Exercise instructions: After reading the listing below, copy it out exactly.

Dataset excerpts:
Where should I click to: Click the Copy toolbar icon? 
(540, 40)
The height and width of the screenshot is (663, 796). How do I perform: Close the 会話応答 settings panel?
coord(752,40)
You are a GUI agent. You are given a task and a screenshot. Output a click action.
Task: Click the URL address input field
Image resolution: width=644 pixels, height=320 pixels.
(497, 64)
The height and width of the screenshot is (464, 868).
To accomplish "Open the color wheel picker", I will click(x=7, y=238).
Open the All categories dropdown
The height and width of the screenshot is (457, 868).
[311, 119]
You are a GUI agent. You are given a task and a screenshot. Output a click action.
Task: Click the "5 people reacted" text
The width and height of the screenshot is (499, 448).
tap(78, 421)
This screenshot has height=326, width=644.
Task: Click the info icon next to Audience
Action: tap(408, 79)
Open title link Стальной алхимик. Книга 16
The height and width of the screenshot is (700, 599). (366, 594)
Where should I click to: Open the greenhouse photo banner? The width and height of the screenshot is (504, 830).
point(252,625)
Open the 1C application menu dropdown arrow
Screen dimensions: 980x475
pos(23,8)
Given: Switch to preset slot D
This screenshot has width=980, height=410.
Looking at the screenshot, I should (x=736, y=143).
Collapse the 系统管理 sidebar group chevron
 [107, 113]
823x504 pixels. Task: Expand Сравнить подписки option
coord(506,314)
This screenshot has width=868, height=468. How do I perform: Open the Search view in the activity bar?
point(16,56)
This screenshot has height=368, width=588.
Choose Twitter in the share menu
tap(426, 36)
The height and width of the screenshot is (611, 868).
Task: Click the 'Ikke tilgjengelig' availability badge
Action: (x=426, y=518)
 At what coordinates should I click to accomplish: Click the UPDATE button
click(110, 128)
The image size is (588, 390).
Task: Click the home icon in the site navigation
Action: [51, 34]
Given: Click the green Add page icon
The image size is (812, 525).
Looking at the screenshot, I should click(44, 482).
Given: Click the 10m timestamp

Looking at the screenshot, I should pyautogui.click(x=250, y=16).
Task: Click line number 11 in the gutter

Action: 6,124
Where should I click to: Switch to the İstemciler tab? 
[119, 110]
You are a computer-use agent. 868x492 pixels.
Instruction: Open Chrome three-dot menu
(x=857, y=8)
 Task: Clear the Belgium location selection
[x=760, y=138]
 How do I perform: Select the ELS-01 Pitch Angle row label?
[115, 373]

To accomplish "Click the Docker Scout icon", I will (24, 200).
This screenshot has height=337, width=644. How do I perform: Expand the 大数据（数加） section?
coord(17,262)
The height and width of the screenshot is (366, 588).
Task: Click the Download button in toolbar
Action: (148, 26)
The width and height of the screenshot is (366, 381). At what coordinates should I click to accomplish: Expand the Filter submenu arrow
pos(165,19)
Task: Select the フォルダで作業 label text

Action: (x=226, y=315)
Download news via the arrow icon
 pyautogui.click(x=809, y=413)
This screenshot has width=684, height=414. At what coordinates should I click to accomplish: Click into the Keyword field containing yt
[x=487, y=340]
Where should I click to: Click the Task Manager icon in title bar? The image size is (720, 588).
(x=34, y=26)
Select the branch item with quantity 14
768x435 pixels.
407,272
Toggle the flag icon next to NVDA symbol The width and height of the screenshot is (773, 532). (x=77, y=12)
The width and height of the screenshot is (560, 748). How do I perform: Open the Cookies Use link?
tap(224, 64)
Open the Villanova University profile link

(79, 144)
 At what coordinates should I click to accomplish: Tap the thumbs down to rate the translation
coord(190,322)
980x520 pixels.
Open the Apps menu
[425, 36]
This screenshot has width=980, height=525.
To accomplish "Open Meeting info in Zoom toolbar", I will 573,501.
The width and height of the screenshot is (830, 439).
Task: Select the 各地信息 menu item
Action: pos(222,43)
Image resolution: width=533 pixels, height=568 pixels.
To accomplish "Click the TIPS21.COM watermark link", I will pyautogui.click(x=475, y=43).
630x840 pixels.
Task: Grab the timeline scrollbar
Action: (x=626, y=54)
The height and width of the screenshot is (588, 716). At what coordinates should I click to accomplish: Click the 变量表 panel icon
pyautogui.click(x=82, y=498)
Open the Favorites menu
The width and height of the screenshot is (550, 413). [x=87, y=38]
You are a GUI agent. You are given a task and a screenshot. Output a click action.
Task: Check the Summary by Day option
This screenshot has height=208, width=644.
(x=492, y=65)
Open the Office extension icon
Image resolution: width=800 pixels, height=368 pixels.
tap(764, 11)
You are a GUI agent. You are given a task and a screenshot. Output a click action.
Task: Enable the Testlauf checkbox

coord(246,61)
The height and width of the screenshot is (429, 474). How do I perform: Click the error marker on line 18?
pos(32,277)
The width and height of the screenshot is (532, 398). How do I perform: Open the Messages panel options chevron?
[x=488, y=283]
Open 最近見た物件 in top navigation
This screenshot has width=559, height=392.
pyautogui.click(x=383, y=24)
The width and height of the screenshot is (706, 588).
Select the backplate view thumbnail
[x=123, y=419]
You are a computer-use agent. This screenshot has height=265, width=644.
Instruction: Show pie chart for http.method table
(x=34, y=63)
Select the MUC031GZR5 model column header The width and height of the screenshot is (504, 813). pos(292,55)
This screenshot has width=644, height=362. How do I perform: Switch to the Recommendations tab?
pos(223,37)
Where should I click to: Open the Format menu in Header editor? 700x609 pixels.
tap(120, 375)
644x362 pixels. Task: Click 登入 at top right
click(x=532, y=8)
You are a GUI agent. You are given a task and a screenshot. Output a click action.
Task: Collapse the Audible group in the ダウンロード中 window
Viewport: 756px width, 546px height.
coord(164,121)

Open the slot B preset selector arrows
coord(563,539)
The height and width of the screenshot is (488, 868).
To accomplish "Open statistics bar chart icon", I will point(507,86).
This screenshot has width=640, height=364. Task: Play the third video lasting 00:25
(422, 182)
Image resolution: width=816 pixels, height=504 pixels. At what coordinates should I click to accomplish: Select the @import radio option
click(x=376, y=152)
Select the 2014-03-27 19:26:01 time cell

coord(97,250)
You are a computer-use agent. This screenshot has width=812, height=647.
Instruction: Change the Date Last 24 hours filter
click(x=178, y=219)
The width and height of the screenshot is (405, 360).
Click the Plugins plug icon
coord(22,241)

Written solution:
Where should I click to: Click the Copy toolbar icon? 
(540, 40)
The height and width of the screenshot is (663, 796). How do I perform: Close the 会話応答 settings panel?
coord(752,40)
You are a GUI agent. You are given a task and a screenshot. Output a click action.
Task: Click the URL address input field
Image resolution: width=644 pixels, height=320 pixels.
(497, 64)
The height and width of the screenshot is (464, 868).
To accomplish "Open the color wheel picker", I will click(x=7, y=238).
Open the All categories dropdown
The height and width of the screenshot is (457, 868).
[311, 119]
You are a GUI agent. You are given a task and a screenshot. Output a click action.
Task: Click the "5 people reacted" text
The width and height of the screenshot is (499, 448).
tap(78, 421)
This screenshot has height=326, width=644.
Task: Click the info icon next to Audience
Action: tap(408, 79)
Open title link Стальной алхимик. Книга 16
The height and width of the screenshot is (700, 599). (366, 594)
Where should I click to: Open the greenhouse photo banner? The width and height of the screenshot is (504, 830).
point(252,625)
Open the 1C application menu dropdown arrow
Screen dimensions: 980x475
pos(23,8)
Given: Switch to preset slot D
This screenshot has width=980, height=410.
Looking at the screenshot, I should (x=736, y=143).
Collapse the 系统管理 sidebar group chevron
 [107, 113]
823x504 pixels. Task: Expand Сравнить подписки option
coord(506,314)
This screenshot has width=868, height=468. How do I perform: Open the Search view in the activity bar?
point(16,56)
This screenshot has height=368, width=588.
Choose Twitter in the share menu
tap(426, 36)
The height and width of the screenshot is (611, 868).
Task: Click the 'Ikke tilgjengelig' availability badge
Action: (x=426, y=518)
 At what coordinates should I click to accomplish: Click the UPDATE button
click(110, 128)
The image size is (588, 390).
Task: Click the home icon in the site navigation
Action: [51, 34]
Given: Click the green Add page icon
The image size is (812, 525).
Looking at the screenshot, I should click(44, 482).
Given: Click the 10m timestamp

Looking at the screenshot, I should pyautogui.click(x=250, y=16).
Task: Click line number 11 in the gutter

Action: 6,124
Where should I click to: Switch to the İstemciler tab? 
[119, 110]
You are a computer-use agent. 868x492 pixels.
Instruction: Open Chrome three-dot menu
(x=857, y=8)
 Task: Clear the Belgium location selection
[x=760, y=138]
 How do I perform: Select the ELS-01 Pitch Angle row label?
[115, 373]

To accomplish "Click the Docker Scout icon", I will (24, 200).
This screenshot has height=337, width=644. How do I perform: Expand the 大数据（数加） section?
coord(17,262)
The height and width of the screenshot is (366, 588).
Task: Click the Download button in toolbar
Action: (148, 26)
The width and height of the screenshot is (366, 381). At what coordinates should I click to accomplish: Expand the Filter submenu arrow
pos(165,19)
Task: Select the フォルダで作業 label text

Action: (x=226, y=315)
Download news via the arrow icon
 pyautogui.click(x=809, y=413)
This screenshot has width=684, height=414. At what coordinates should I click to accomplish: Click into the Keyword field containing yt
[x=487, y=340]
Where should I click to: Click the Task Manager icon in title bar? The image size is (720, 588).
(x=34, y=26)
Select the branch item with quantity 14
768x435 pixels.
407,272
Toggle the flag icon next to NVDA symbol The width and height of the screenshot is (773, 532). (x=77, y=12)
The width and height of the screenshot is (560, 748). How do I perform: Open the Cookies Use link?
tap(224, 64)
Open the Villanova University profile link

(79, 144)
 At what coordinates should I click to accomplish: Tap the thumbs down to rate the translation
coord(190,322)
980x520 pixels.
Open the Apps menu
[425, 36]
This screenshot has width=980, height=525.
To accomplish "Open Meeting info in Zoom toolbar", I will 573,501.
The width and height of the screenshot is (830, 439).
Task: Select the 各地信息 menu item
Action: pos(222,43)
Image resolution: width=533 pixels, height=568 pixels.
To accomplish "Click the TIPS21.COM watermark link", I will pyautogui.click(x=475, y=43).
630x840 pixels.
Task: Grab the timeline scrollbar
Action: (x=626, y=54)
The height and width of the screenshot is (588, 716). At what coordinates should I click to accomplish: Click the 变量表 panel icon
pyautogui.click(x=82, y=498)
Open the Favorites menu
The width and height of the screenshot is (550, 413). [x=87, y=38]
You are a GUI agent. You are given a task and a screenshot. Output a click action.
Task: Check the Summary by Day option
This screenshot has height=208, width=644.
(x=492, y=65)
Open the Office extension icon
Image resolution: width=800 pixels, height=368 pixels.
tap(764, 11)
You are a GUI agent. You are given a task and a screenshot. Output a click action.
Task: Enable the Testlauf checkbox

coord(246,61)
The height and width of the screenshot is (429, 474). How do I perform: Click the error marker on line 18?
pos(32,277)
The width and height of the screenshot is (532, 398). How do I perform: Open the Messages panel options chevron?
[x=488, y=283]
Open 最近見た物件 in top navigation
This screenshot has width=559, height=392.
pyautogui.click(x=383, y=24)
The width and height of the screenshot is (706, 588).
Select the backplate view thumbnail
[x=123, y=419]
You are a computer-use agent. This screenshot has height=265, width=644.
Instruction: Show pie chart for http.method table
(x=34, y=63)
Select the MUC031GZR5 model column header The width and height of the screenshot is (504, 813). pos(292,55)
This screenshot has width=644, height=362. How do I perform: Switch to the Recommendations tab?
pos(223,37)
Where should I click to: Open the Format menu in Header editor? 700x609 pixels.
tap(120, 375)
644x362 pixels. Task: Click 登入 at top right
click(x=532, y=8)
You are a GUI agent. You are given a task and a screenshot. Output a click action.
Task: Collapse the Audible group in the ダウンロード中 window
Viewport: 756px width, 546px height.
coord(164,121)

Open the slot B preset selector arrows
coord(563,539)
The height and width of the screenshot is (488, 868).
To accomplish "Open statistics bar chart icon", I will point(507,86).
This screenshot has width=640, height=364. Task: Play the third video lasting 00:25
(422, 182)
Image resolution: width=816 pixels, height=504 pixels. At what coordinates should I click to accomplish: Select the @import radio option
click(x=376, y=152)
Select the 2014-03-27 19:26:01 time cell

coord(97,250)
You are a computer-use agent. This screenshot has width=812, height=647.
Instruction: Change the Date Last 24 hours filter
click(x=178, y=219)
The width and height of the screenshot is (405, 360).
Click the Plugins plug icon
coord(22,241)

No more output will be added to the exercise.